XHEWA-FM/XEWA-AM are commercial radio stations in San Luis Potosí, San Luis Potosí, Mexico. XEWA broadcasts on 540 AM and is a Class A station. Its transmitter is in Soledad de Graciano Sánchez. XEWA is one of the highest powered radio stations in North America, broadcasting at 150,000 watts, using a directional antenna by day and a non-directional antenna at night. 540 AM is a Mexican and Canadian clear-channel frequency.

XHEWA broadcasts on 103.9 FM, with an effective radiated power (ERP) of 25,000 watts. Its tower is also in Soledad de Graciano Sánchez. The two stations are owned by Radiópolis. They carry a Top 40 (CHR) radio format, playing both Spanish and English language hits, known as "Los 40."

== History ==
XEWA received its concession on December 2, 1948, one of a string of repeaters of XEW-AM 900 Mexico City authorized in the late 1940s. XEWA began operations on the frequency of 540 kHz with 150,000 watts of power — still its current levels, making it the most powerful AM radio station in the country.
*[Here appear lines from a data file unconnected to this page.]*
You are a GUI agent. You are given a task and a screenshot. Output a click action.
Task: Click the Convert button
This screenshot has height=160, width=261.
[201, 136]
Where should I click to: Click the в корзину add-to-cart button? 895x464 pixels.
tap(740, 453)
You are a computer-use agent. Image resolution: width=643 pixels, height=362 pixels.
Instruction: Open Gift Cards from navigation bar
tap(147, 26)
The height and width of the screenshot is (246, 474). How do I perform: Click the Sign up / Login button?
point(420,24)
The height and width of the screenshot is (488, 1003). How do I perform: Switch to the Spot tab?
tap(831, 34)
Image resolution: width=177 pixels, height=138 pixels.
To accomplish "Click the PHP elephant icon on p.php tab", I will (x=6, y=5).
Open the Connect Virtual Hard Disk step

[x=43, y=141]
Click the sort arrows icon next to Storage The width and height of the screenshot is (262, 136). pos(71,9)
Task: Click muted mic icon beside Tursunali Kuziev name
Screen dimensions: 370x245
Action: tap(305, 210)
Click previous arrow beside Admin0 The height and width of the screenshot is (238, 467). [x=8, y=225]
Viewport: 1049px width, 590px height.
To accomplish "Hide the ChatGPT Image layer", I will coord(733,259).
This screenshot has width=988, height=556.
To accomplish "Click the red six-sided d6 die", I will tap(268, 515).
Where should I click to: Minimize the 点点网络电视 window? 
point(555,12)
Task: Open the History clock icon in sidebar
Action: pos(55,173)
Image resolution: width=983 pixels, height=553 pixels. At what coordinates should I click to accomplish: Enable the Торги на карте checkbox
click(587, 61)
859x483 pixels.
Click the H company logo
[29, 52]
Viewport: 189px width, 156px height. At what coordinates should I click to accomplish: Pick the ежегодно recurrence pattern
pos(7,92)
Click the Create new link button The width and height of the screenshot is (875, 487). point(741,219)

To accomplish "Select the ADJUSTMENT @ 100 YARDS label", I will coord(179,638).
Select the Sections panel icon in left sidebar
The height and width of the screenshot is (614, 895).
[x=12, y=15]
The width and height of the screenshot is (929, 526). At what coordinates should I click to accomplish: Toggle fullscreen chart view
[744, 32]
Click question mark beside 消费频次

In May 1961, a second XEWA-AM was licensed to operate in Monterrey, Nuevo León, in order to provide daytime XEW service and an improved nighttime signal there. It operates with 1,500 watts during the day and 1,000 watts night.

On March 16, 1988, XEWA struck out on its own with a grupera format known as Súper Estelar WA. Broadcasting from Monterrey, Súper Estelar was programmed by Multimedios Estrellas de Oro and served as one of Mexico's pioneering grupera stations. After five years, Súper Estelar left XEWA and migrated to XHSNP-FM 93.7 (later 97.7) in San Luis Potosí, which was owned directly by Multimedios; it was also carried on some Multimedios radio stations in other cities until the format became known as La Caliente.

The end of Súper Estelar made way for a flip to the Ke Buena format from Radiópolis, which lasted until 1998 when the station began repeating XEW again, now known as "Cadena W Azul y Plata" and later as "W Radio". In 2003, Radiorama began managing the station for Televisa Radio.

In July 2009, saw the first ever split between XEWA Monterrey and XEWA San Luis Potosí. The San Luis Potosí station was transferred to local radio company MG Radio, while XEWA Monterrey began offering a Nuevo León-specific version of W Radio; ever since, XEWA Monterrey, now on FM as XHWAG-FM, has been a separately programmed station which is currently operated directly by Televisa Radio.

In San Luis, XHEWA-FM 103.9 was authorized in 2011 and came on the air that July; while it is technically an AM-FM migrant, the AM station cannot be shut off until radio service is available in the entirety of its coverage area, including ten municipalities in five states with no other radio service. In 2012, Radiorama returned to manage XEWA/XHEWA, and in July, W Radio was replaced with Los 40 Principales. Radiorama's regional affiliate in Tampico, Grupo AS, took over the San Luis Potosí region in 2016 and operated it until December 31 of that year. On January 9, 2017, GlobalMedia, which also had begun programming Ke Buena in San Luis Potosí on XHBM-FM 105.7, took over operations of XHEWA after the station spent several days directly relaying XEX-FM Mexico City.

== Coverage ==
XEWA-AM is the dominant clear-channel station at 540 AM, powered at 150 kilowatts to cover the Mexican states of San Luis Potosí, Nuevo León, Tamaulipas, Coahuila, Zacatecas, Querétaro, Guanajuato and Aguascalientes. The station also has nighttime coverage throughout most of Mexico, as well as the neighboring American states of Texas and New Mexico.